Kindle and Google eBooks Fight For the Web
This Tuesday, just days after the release of Google’s new eBook store, Amazon(NASDAQ:AMZN) gave us our first glance at the new Kindle for the Web service. Seemingly meant to compete almost point for point with its new Google counterpart, Kindle for the Web will let users transcend the limitations of dedicated eReaders, and even eReading apps, to the point of opening your collection on practically any web browser on the market. We can expect to be seeing an actual release of this product, and the complete eBook access it brings with it, early next year, though in the meantime the existing service allowing Amazon customers to preview select chapters of their books will have to do.
This new web service will allow for inter-device syncing, all of the highlighting/bookmarking/annotating that you could ever want, and the ability to share your favorite passages all without ever bothering to install an app or download much more than the book you happen to be reading (which will end up in your temporary internet files to be cleaned up later anyway). It’s hard to say if this is meant to be a catch-all replacement for the many device-specific applications currently being distributed, but it will open up possibilities and, hopefully, a chance at simultaneous feature roll outs across the Kindle family.
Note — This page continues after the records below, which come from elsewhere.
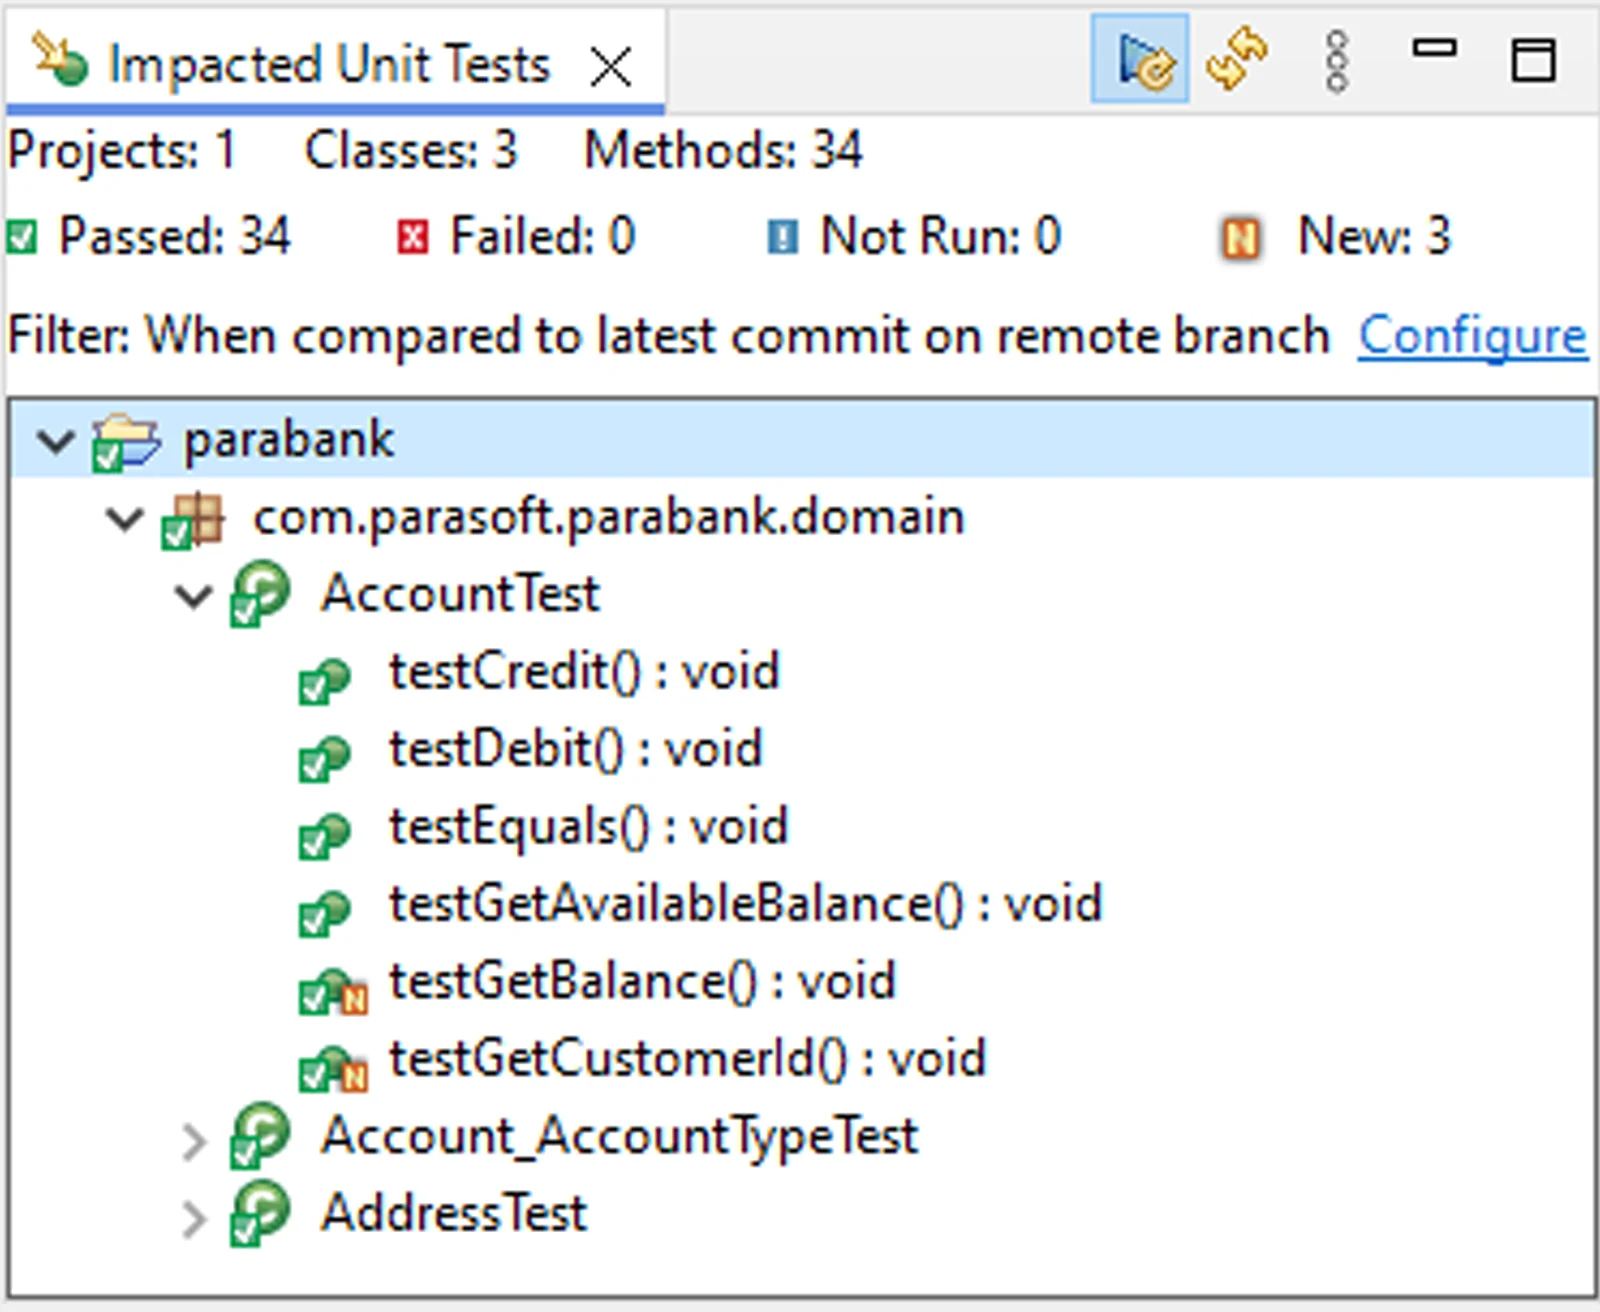1600x1312 pixels.
Task: Open the Configure filter link
Action: coord(1471,336)
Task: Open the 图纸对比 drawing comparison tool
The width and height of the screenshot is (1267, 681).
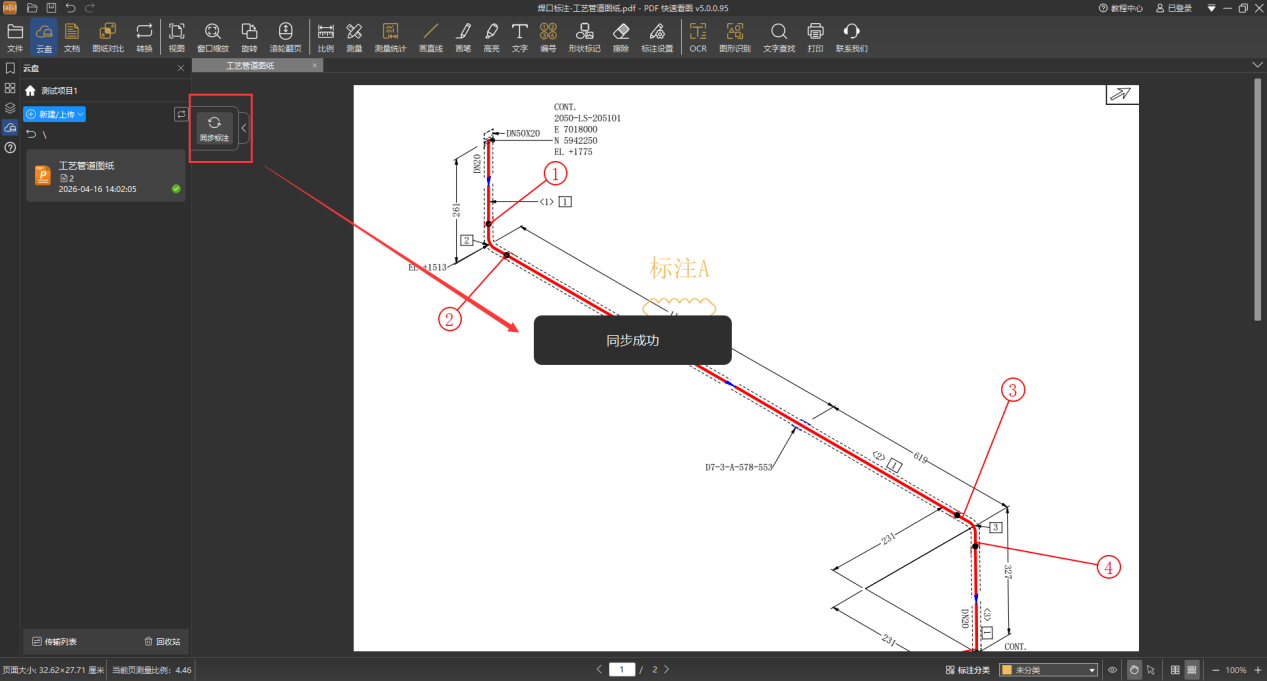Action: tap(108, 36)
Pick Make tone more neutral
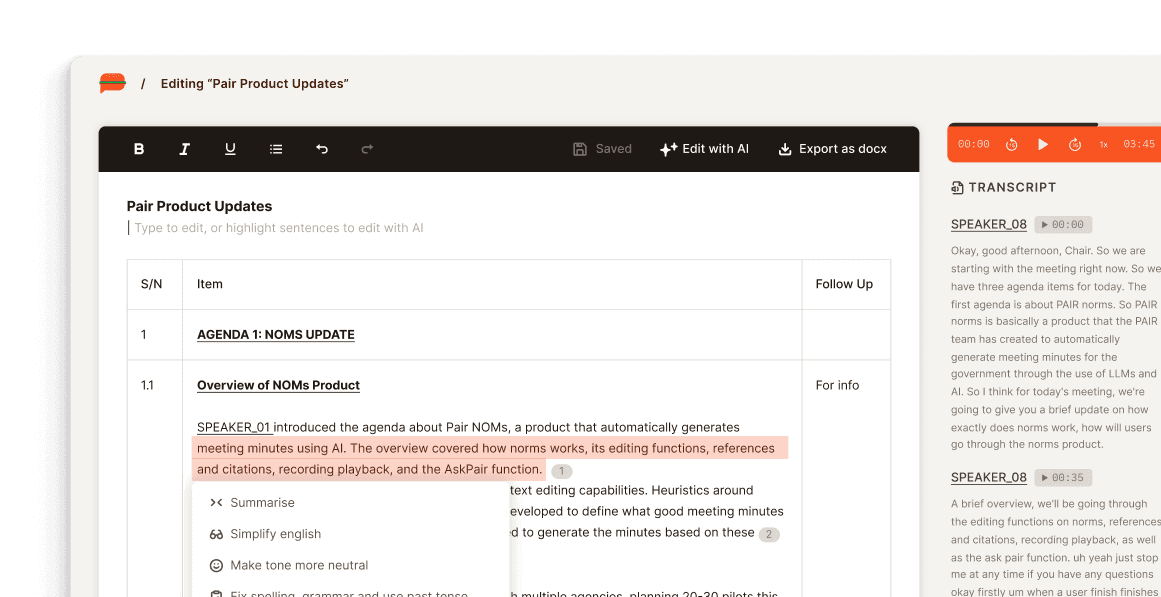 pyautogui.click(x=299, y=565)
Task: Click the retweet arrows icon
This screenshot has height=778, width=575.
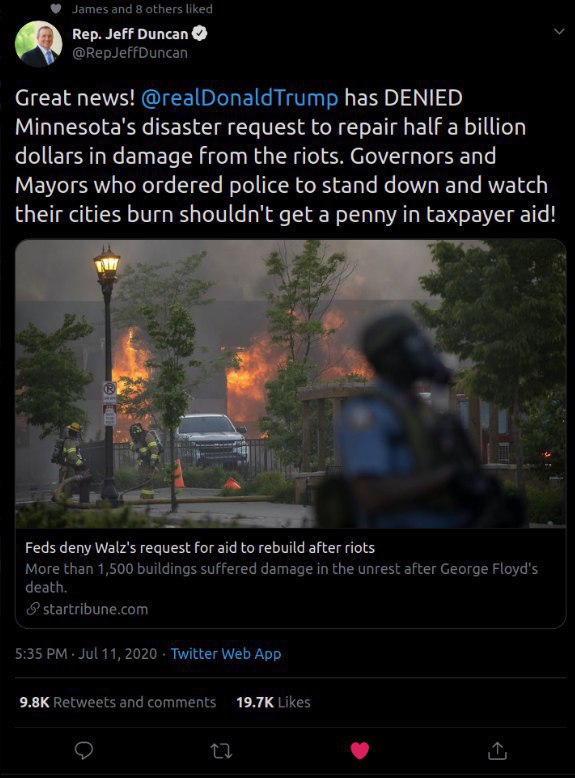Action: pos(221,751)
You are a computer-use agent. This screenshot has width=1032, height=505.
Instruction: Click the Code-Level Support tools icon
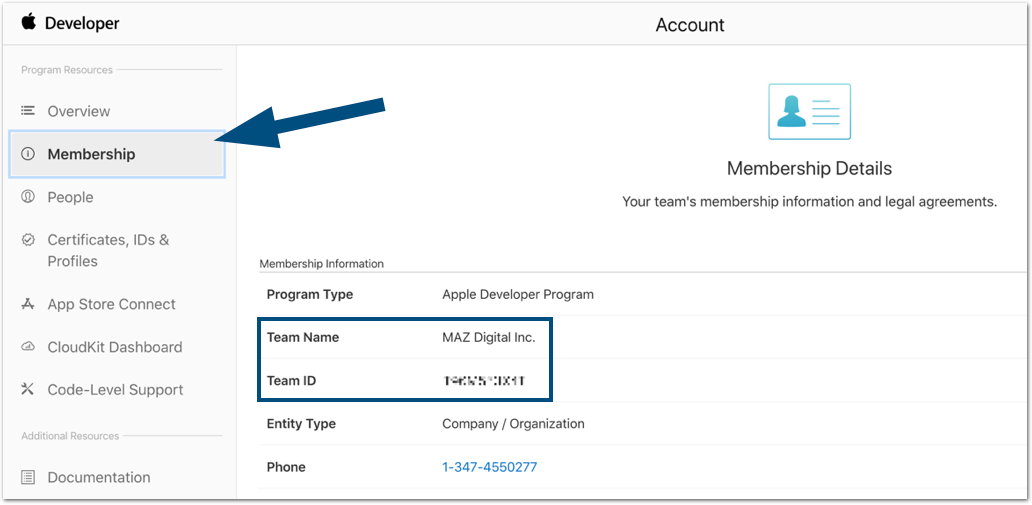pos(28,390)
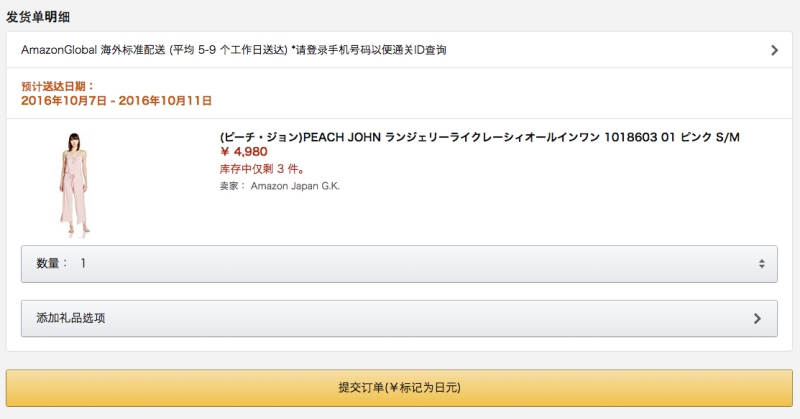Click the 库存中仅剩 3 件 stock notice

pos(262,169)
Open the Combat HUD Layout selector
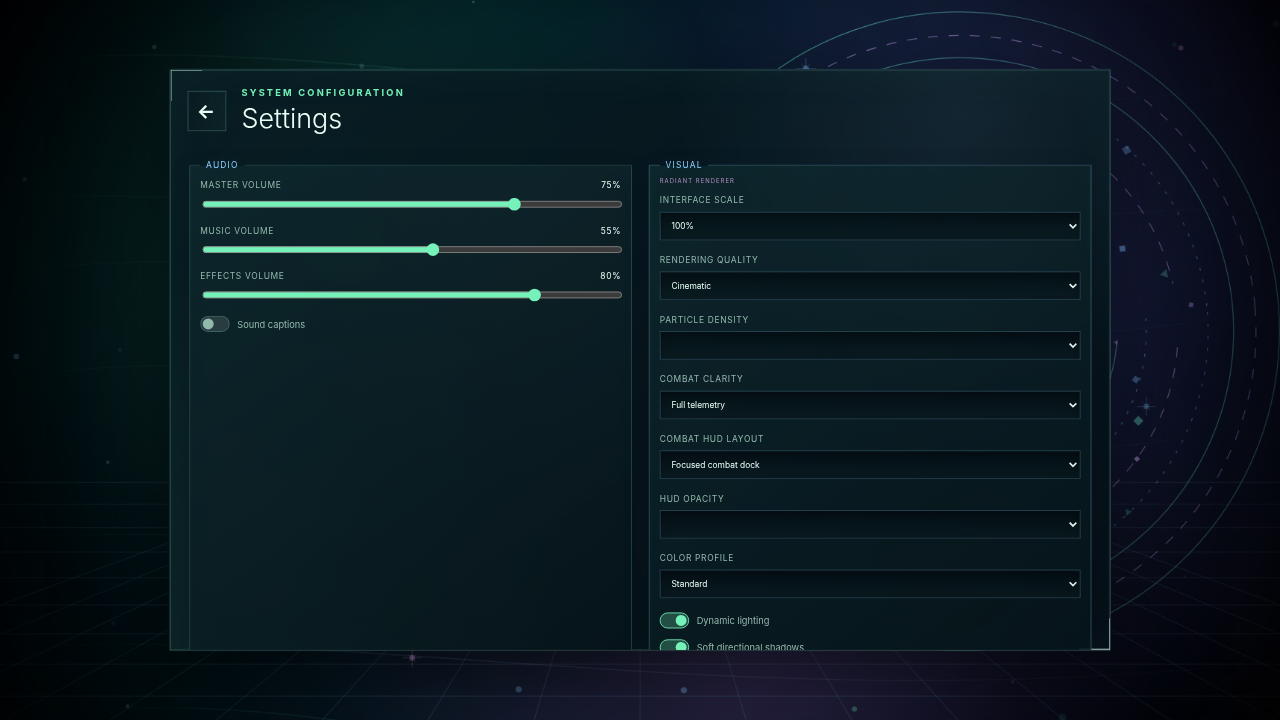Viewport: 1280px width, 720px height. tap(870, 465)
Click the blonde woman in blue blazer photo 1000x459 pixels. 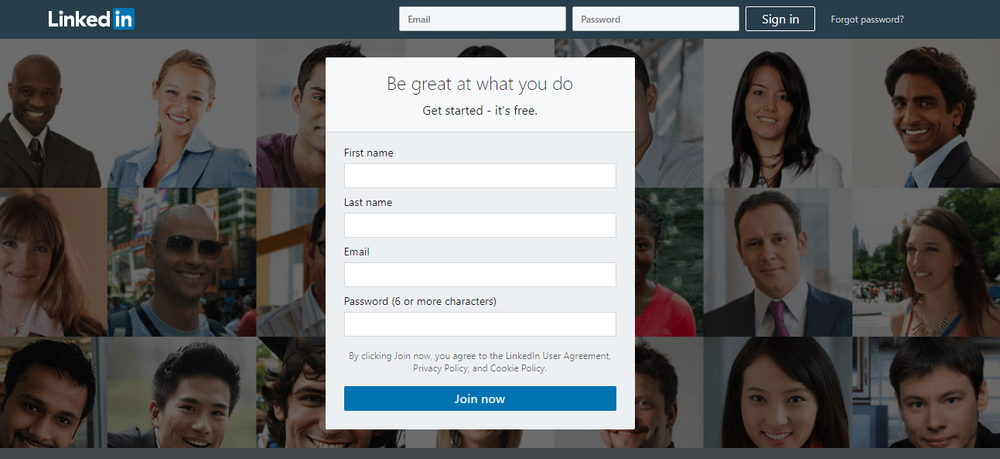point(182,115)

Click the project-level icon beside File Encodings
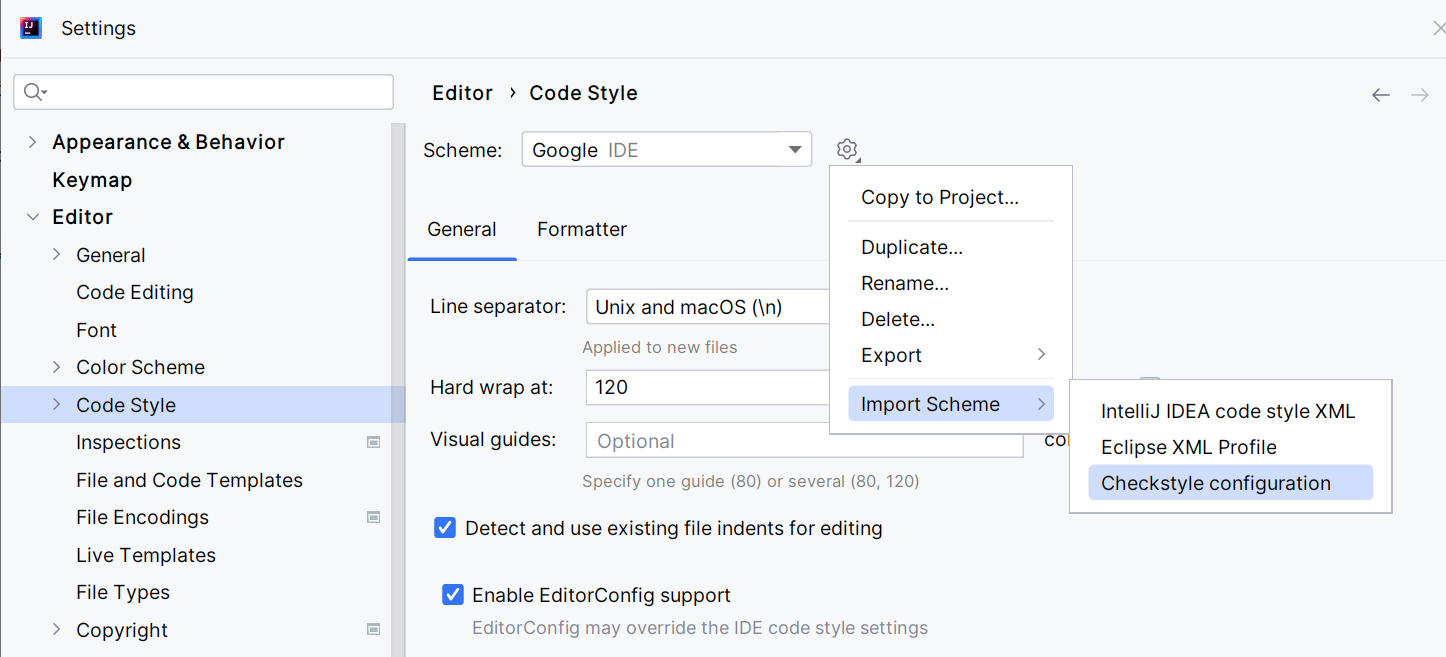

One of the other fun additions to the product line that comes along for the ride is the ability to make pretty much any website into its own little Kindle book store. Webmasters, bloggers, and pretty much anybody with a web site should now get the chance to talk about or quote from their favorite books, link along to a purchase page for the main text, and maybe even make a little bit of money for the referral. This could be a great way for the Amazon marketing machine to send out some quick and easy connections to the web at large.
The most interesting point on which Google seems to have the edge here is the opportunities for independent authors. In addition to an easy upload program for authors, similar to what Amazon has already been doing, there are some really neat promotional tools to play with. It also has some built-in social networking. Assuming you set things in your profile to ‘public’, your friends can look through your purchases, see what you’re reading, and get a general comparison of what people are up to. It’s a new service, so of course the novelty hasn’t worn off yet, but I’m finding it to be a lot of fun so far.
If I had to make a guess at this stage, acknowledging that the Kindle for the Web service is still pretty difficult to review to any extent as it doesn’t really exist yet for us general users, I’d say that these services are pretty much equally matched. Amazon has the experience, but Google may soon have the superior selection, and may even adapt their service to be usable on Kindle devices themselves (currently you can use it on the Nook, but the Kindle‘s browser doesn’t quite cut it. We’ll know more for sure in early 2011, it seems!